Archiwum 06 lipca 2004


lip 06 2004 3. "... wsiąćdo pociągu byle jakiego..."...
Komentarze: 8

Wsiadłam dziś z moją przyjaciółką do atobusu, z zamiarem przejechania jednego przystanka ale w rezultacie przejechałyśmy z dwadzieścia :] Tak zupełnie bez celu... Byle jechać przed siebie, jak najdalej... 

Wszyscy w życiu do czegoś dążą, mają jakieś cele, ja nie jestem wyjatkiem od tej reguły.

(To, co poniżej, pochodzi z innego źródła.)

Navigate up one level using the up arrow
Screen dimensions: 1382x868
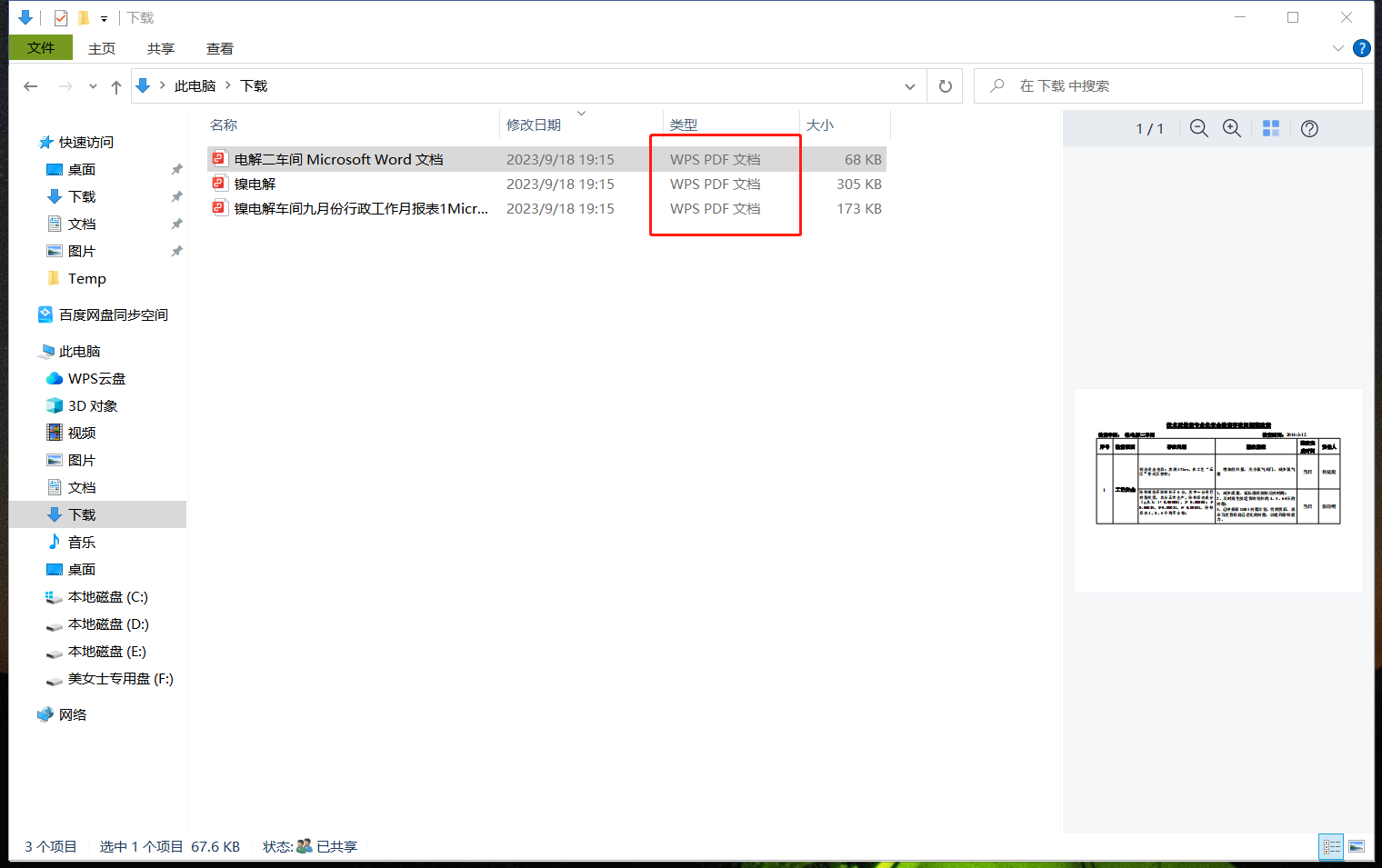pos(115,86)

Czasem jednak przyjemnie jest oderwać się od tego, zapomnieć o wszystkim....

Wiem czego mi trzeba; chciałabym wziąść najpotrzebniejsze rzeczy i ruszyć przed siebie... Zupełnie w nieznane.... Nie w "podróż" autobusem po Łodzi ale iść tam gdzie oczy mnie poniosą.... Tak, to jest moja aktualna chcica, ale narazie pójdę zmyć  lakier do paznokci.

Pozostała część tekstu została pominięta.